WHAT YOU WILL DO. Set down every line below, word for word.

MATERIAL SHOWN.
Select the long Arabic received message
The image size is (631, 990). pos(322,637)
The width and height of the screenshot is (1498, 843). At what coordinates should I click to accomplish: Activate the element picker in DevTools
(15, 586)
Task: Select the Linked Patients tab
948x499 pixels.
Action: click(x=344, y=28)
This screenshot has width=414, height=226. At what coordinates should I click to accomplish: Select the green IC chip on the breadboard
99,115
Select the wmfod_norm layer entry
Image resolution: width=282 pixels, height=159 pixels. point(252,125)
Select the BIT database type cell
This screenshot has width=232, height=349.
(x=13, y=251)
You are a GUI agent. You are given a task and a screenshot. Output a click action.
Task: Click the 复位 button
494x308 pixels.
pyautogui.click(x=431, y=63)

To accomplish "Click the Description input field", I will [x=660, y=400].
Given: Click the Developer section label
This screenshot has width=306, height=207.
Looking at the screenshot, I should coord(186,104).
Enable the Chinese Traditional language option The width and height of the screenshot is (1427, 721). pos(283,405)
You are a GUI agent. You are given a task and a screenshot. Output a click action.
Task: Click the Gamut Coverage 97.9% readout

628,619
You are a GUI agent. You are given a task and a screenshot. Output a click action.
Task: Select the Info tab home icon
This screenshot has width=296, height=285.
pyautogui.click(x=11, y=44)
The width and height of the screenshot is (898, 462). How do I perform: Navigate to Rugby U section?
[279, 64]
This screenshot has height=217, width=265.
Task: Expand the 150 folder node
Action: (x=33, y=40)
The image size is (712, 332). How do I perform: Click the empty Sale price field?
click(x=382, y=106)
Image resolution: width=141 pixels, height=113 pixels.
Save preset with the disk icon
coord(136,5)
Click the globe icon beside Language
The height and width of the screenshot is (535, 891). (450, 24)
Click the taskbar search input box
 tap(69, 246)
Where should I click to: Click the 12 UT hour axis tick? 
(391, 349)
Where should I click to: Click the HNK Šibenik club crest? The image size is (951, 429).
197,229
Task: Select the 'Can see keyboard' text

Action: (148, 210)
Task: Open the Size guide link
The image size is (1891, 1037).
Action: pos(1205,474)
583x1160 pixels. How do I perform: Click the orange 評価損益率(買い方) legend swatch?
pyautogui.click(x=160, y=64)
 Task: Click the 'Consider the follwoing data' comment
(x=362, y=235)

ANSWER FOR THE TASK.
Select the long Arabic received message
The image size is (631, 990). pos(322,637)
The width and height of the screenshot is (1498, 843). At what coordinates should I click to accomplish: Activate the element picker in DevTools
(15, 586)
Task: Select the Linked Patients tab
948x499 pixels.
Action: click(x=344, y=28)
This screenshot has width=414, height=226. At what coordinates should I click to accomplish: Select the green IC chip on the breadboard
99,115
Select the wmfod_norm layer entry
Image resolution: width=282 pixels, height=159 pixels. point(252,125)
Select the BIT database type cell
This screenshot has width=232, height=349.
(x=13, y=251)
You are a GUI agent. You are given a task and a screenshot. Output a click action.
Task: Click the 复位 button
494x308 pixels.
pyautogui.click(x=431, y=63)

To accomplish "Click the Description input field", I will [x=660, y=400].
Given: Click the Developer section label
This screenshot has width=306, height=207.
Looking at the screenshot, I should coord(186,104).
Enable the Chinese Traditional language option The width and height of the screenshot is (1427, 721). pos(283,405)
You are a GUI agent. You are given a task and a screenshot. Output a click action.
Task: Click the Gamut Coverage 97.9% readout

628,619
You are a GUI agent. You are given a task and a screenshot. Output a click action.
Task: Select the Info tab home icon
This screenshot has width=296, height=285.
pyautogui.click(x=11, y=44)
The width and height of the screenshot is (898, 462). How do I perform: Navigate to Rugby U section?
[279, 64]
This screenshot has height=217, width=265.
Task: Expand the 150 folder node
Action: (x=33, y=40)
The image size is (712, 332). How do I perform: Click the empty Sale price field?
click(x=382, y=106)
Image resolution: width=141 pixels, height=113 pixels.
Save preset with the disk icon
coord(136,5)
Click the globe icon beside Language
The height and width of the screenshot is (535, 891). (450, 24)
Click the taskbar search input box
 tap(69, 246)
Where should I click to: Click the 12 UT hour axis tick? 
(391, 349)
Where should I click to: Click the HNK Šibenik club crest? The image size is (951, 429).
197,229
Task: Select the 'Can see keyboard' text

Action: (148, 210)
Task: Open the Size guide link
The image size is (1891, 1037).
Action: pos(1205,474)
583x1160 pixels. How do I perform: Click the orange 評価損益率(買い方) legend swatch?
pyautogui.click(x=160, y=64)
 Task: Click the 'Consider the follwoing data' comment
(x=362, y=235)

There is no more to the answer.